Exercise prompt: All of the entries are to be printed exactly as they appear.

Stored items
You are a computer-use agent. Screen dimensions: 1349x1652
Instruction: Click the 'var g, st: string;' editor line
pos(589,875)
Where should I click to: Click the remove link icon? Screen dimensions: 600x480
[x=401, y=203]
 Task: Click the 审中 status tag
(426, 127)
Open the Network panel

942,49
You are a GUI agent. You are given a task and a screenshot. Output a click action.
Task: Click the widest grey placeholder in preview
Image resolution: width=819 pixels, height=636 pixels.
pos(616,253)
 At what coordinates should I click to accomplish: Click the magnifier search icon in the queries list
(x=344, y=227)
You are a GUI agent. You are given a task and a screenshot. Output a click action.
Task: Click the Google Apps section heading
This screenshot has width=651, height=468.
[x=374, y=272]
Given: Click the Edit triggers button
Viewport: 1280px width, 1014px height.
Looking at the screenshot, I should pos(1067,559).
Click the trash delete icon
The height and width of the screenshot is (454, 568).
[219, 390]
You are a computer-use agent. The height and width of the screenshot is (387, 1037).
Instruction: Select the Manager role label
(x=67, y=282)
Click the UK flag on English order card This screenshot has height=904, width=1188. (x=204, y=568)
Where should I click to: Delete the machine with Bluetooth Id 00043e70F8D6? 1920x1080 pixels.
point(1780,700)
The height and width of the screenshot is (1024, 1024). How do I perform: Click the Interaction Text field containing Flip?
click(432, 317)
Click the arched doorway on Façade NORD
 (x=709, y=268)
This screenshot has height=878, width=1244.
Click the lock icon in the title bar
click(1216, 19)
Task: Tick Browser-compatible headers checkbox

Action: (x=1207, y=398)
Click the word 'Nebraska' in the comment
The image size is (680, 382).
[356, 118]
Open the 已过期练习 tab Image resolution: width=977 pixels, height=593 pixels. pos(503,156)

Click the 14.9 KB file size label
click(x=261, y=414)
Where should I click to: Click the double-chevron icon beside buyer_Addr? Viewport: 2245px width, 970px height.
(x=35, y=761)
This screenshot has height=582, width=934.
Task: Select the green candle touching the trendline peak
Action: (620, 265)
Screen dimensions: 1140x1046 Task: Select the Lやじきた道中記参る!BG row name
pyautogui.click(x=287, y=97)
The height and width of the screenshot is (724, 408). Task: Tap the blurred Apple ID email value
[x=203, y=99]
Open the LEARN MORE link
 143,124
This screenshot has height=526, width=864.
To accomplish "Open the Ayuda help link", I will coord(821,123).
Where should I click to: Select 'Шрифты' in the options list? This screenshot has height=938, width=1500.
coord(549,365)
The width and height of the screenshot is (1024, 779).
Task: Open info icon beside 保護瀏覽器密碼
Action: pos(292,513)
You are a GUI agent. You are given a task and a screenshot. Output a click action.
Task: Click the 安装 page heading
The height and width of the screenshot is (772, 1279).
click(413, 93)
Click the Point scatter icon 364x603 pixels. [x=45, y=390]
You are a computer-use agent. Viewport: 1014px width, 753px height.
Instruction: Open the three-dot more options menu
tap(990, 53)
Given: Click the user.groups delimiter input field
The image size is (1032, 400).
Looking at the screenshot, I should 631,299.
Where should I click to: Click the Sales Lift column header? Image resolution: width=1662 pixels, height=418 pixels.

Answer space:
You are a computer-use agent. Screen dimensions: 1349x1652
Instruction: Click the 'var g, st: string;' editor line
pos(589,875)
Where should I click to: Click the remove link icon? Screen dimensions: 600x480
[x=401, y=203]
 Task: Click the 审中 status tag
(426, 127)
Open the Network panel

942,49
You are a GUI agent. You are given a task and a screenshot. Output a click action.
Task: Click the widest grey placeholder in preview
Image resolution: width=819 pixels, height=636 pixels.
pos(616,253)
 At what coordinates should I click to accomplish: Click the magnifier search icon in the queries list
(x=344, y=227)
You are a GUI agent. You are given a task and a screenshot. Output a click action.
Task: Click the Google Apps section heading
This screenshot has width=651, height=468.
[x=374, y=272]
Given: Click the Edit triggers button
Viewport: 1280px width, 1014px height.
Looking at the screenshot, I should pos(1067,559).
Click the trash delete icon
The height and width of the screenshot is (454, 568).
[219, 390]
You are a computer-use agent. The height and width of the screenshot is (387, 1037).
Instruction: Select the Manager role label
(x=67, y=282)
Click the UK flag on English order card This screenshot has height=904, width=1188. (x=204, y=568)
Where should I click to: Delete the machine with Bluetooth Id 00043e70F8D6? 1920x1080 pixels.
point(1780,700)
The height and width of the screenshot is (1024, 1024). How do I perform: Click the Interaction Text field containing Flip?
click(432, 317)
Click the arched doorway on Façade NORD
 (x=709, y=268)
This screenshot has height=878, width=1244.
Click the lock icon in the title bar
click(1216, 19)
Task: Tick Browser-compatible headers checkbox

Action: (x=1207, y=398)
Click the word 'Nebraska' in the comment
The image size is (680, 382).
[356, 118]
Open the 已过期练习 tab Image resolution: width=977 pixels, height=593 pixels. pos(503,156)

Click the 14.9 KB file size label
click(x=261, y=414)
Where should I click to: Click the double-chevron icon beside buyer_Addr? Viewport: 2245px width, 970px height.
(x=35, y=761)
This screenshot has height=582, width=934.
Task: Select the green candle touching the trendline peak
Action: (620, 265)
Screen dimensions: 1140x1046 Task: Select the Lやじきた道中記参る!BG row name
pyautogui.click(x=287, y=97)
The height and width of the screenshot is (724, 408). Task: Tap the blurred Apple ID email value
[x=203, y=99]
Open the LEARN MORE link
 143,124
This screenshot has height=526, width=864.
To accomplish "Open the Ayuda help link", I will coord(821,123).
Where should I click to: Select 'Шрифты' in the options list? This screenshot has height=938, width=1500.
coord(549,365)
The width and height of the screenshot is (1024, 779).
Task: Open info icon beside 保護瀏覽器密碼
Action: pos(292,513)
You are a GUI agent. You are given a task and a screenshot. Output a click action.
Task: Click the 安装 page heading
The height and width of the screenshot is (772, 1279).
click(413, 93)
Click the Point scatter icon 364x603 pixels. [x=45, y=390]
You are a computer-use agent. Viewport: 1014px width, 753px height.
Instruction: Open the three-dot more options menu
tap(990, 53)
Given: Click the user.groups delimiter input field
The image size is (1032, 400).
Looking at the screenshot, I should 631,299.
Where should I click to: Click the Sales Lift column header? Image resolution: width=1662 pixels, height=418 pixels.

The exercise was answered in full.